There are two different ways to install AddOns. The first way is to set the environment variable QUANTUM_ADDONS_PATH to a directory where the AddOn modules are located. For example if the path to the NPZFilters AddOn from the previous section is $HOME/AddOns/NPZFilters then setting the environment variable QUANTUM_ADDONS_PATH=$HOME/AddOns, would be correct.

Another way is to zip the Python module and install it through the graphical interface. The first step is to create a zip file containing the module. Following the NPZFilter example in the last paragraph, this can be done by running zip -r NPZFilters.zip \$HOME/AddOns/NPZFilters. Then, in VNL, under the Help menu is an item named AddOn Manager. Opening the AddOn manager will present a window that should look like the following:

By clicking Local Install, you will be presented with a file dialog. After selecting NPZFilters.zip VNL will install the AddOn to the QUANTUM_ADDONS_PATH.

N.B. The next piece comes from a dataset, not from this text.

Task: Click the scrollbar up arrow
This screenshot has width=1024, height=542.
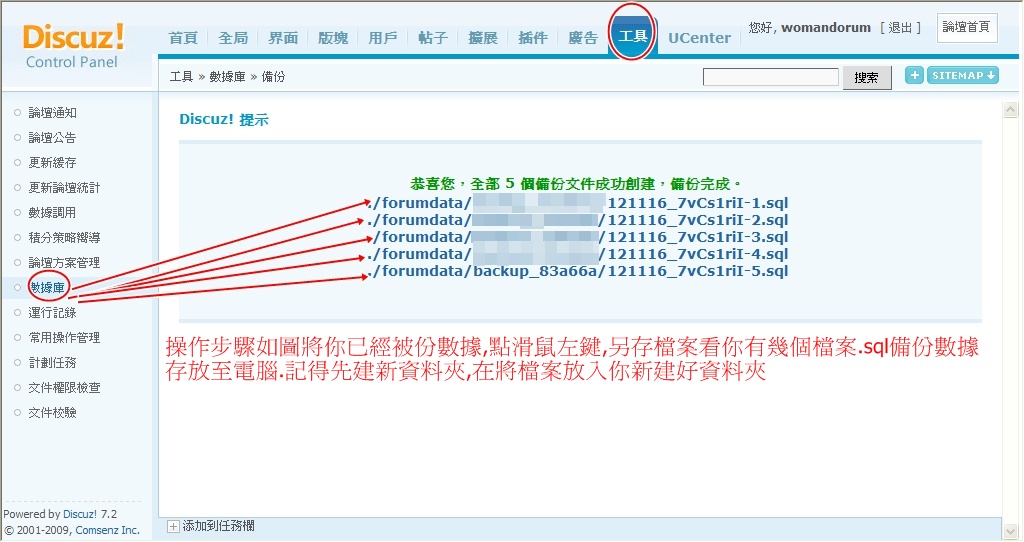Action: tap(1011, 110)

After following the steps in the previous section, the NPZFilters AddOn should now be installed. You can double check this by pulling up the AddOn Manager and seeing that NPZFilters is listed. If we create a new project in VNL and the folder contains the electron_density.npz file we created then an ElectronDensity object should show up on the lab floor.

Click on the Viewer... button in the panel on the right to visualize the electron density. This will present a dialog to choose between an isosurface and a cut plane. Choose isosurface. The default isosurface value is the average charge density, which is zero for our charge density (since half is negative and half is positive). Click on the Properties... button in the panel on the right and drag the Isovalue... slider to a value near 1.

The resulting isosurface should now look like dumbbell, with the two different colors representing the areas of negative and positive density and a plane of zero density through the x-z axis. This confirms that we correctly read in our model density function.